TurboID-charging discovery of plant pathogen virulence and host defense mechanisms

TurboID 充电发现植物病原体毒力和宿主防御机制

• 批准号: 2441136
• 金额: --
• 依托单位: University of East Anglia
• 依托单位国家: 英国
• 项目类别: Studentship
• 财政年份: 2020
• 资助国家: 英国
• 起止时间: 2020 至 无数据
• 项目状态: 未结题
• 来源: https://gtr.ukri.org/projects?ref=studentship-2441136
• 关键词: TurboID; charging; discovery; plant; pathogen

Plant pathogens cause disease and reduce crop yields, secreting "effector" proteins that target host proteins and suppress immunity. Understanding effector function and host targets could help develop resistant crops. This project involves an exciting new approach to understanding effector functions. Proximity labeling (PL) accelerates discovery of proteins that interact with a protein of interest, that is fused to a biotin ligase that attaches biotin to nearby proteins. Biotinylated proteins trapped by streptavidin-coupled beads are identified by mass spectrometry (MS). Branon et al. (2018) created an active biotin ligase TurboID for PL-MS. The student will work closely with 2 postdocs and our proteomics team to exploit this advance.Objective1) Effector target discovery using bacterial effectors AvrRps4 and PopP2 that target WRKY transcription factors. AvrRps4 and PopP2 target WRKY transcription factor proteins involved in defense. In the RPS4/RRS1 immune receptor complex, RRS1 carries a WRKY domain that helps detect AvrRps4 and PopP2. These effectors will be fused to TurboID and expressed in Arabidopsis to define interacting proteins.Objective2) Identifying targets of filamentous pathogen effectors The oomycete Albugo candida causes white rust in Arabidopsis and suppresses immunity. To understand how Albugo makes hosts susceptible, the student will express in Arabidopsis, defense-suppressing Albugo effectors tagged with TurboID and identify and characterize host protein targets.Objective 3) Identifying effectors that interact with host targets during infection Host "hub proteins", such as the transcription factor TCP14, are targets of pathogen effectors. The student will create TCP14-TurboID lines, infect with diverse pathogens, and use the sensitivity of TurboID to reveal pathogen effector proteins delivered during infection that interact with TCP14.

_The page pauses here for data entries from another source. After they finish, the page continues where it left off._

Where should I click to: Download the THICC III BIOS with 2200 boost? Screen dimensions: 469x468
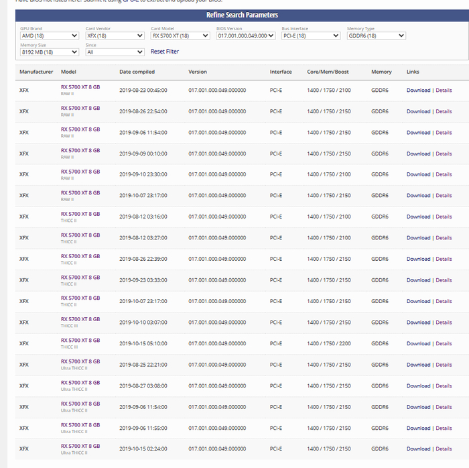(x=418, y=344)
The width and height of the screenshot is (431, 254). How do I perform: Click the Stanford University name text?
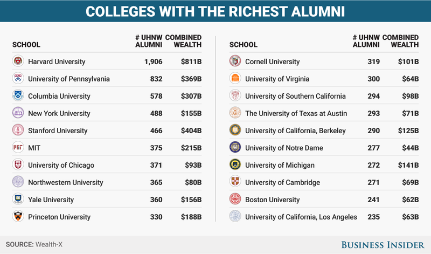(x=58, y=131)
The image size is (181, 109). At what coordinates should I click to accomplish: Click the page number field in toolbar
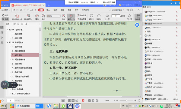click(x=116, y=16)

植物病原体导致疾病和作物减产，分泌针对宿主蛋白并抑制免疫的“效应器”蛋白。了解效应器功能和寄主靶标有助于培育抗病作物。这个项目涉及一种令人兴奋的新方法来理解效应器功能。邻近标记(PL)加速了发现与感兴趣的蛋白质相互作用的蛋白质，该蛋白质与生物素连接酶融合在一起，将生物素连接到附近的蛋白质上。用质谱仪(MS)鉴定了链霉亲和素偶联微球捕获的生物素化蛋白质。Branon等人。(2018)为PL-MS创造了具有活性的生物素连接酶TurboID。学生将与2名博士后和我们的蛋白质组学团队密切合作，以利用这一进展。目标1)使用针对WRKY转录因子的细菌效应器AvrRps4和PopP2发现效应器靶标。AvrRps4和PopP2靶向参与防御的WRKY转录因子蛋白。在RPS4/RRS1免疫受体复合体中，RRS1携带一个WRKY结构域，有助于检测AvrRps4和PopP2。这些效应物将与TurboID融合并在拟南芥中表达，以定义相互作用的蛋白。目的2)鉴定丝状病原体效应物的靶标白念珠菌可引起拟南芥白锈病并抑制免疫。为了了解Albugo是如何使宿主变得敏感的，学生将在拟南芥中表达用TurboID标记的防御抑制Albugo效应器，并识别和表征宿主蛋白靶标。目的3)识别在感染过程中与宿主靶标相互作用的效应器宿主“枢纽蛋白”，如转录因子TCP14，是病原体效应物的靶标。学生将创建TCP14-TurboID株，感染不同的病原体，并使用TurboID的敏感性来揭示感染期间传递的与TCP14相互作用的病原体效应蛋白。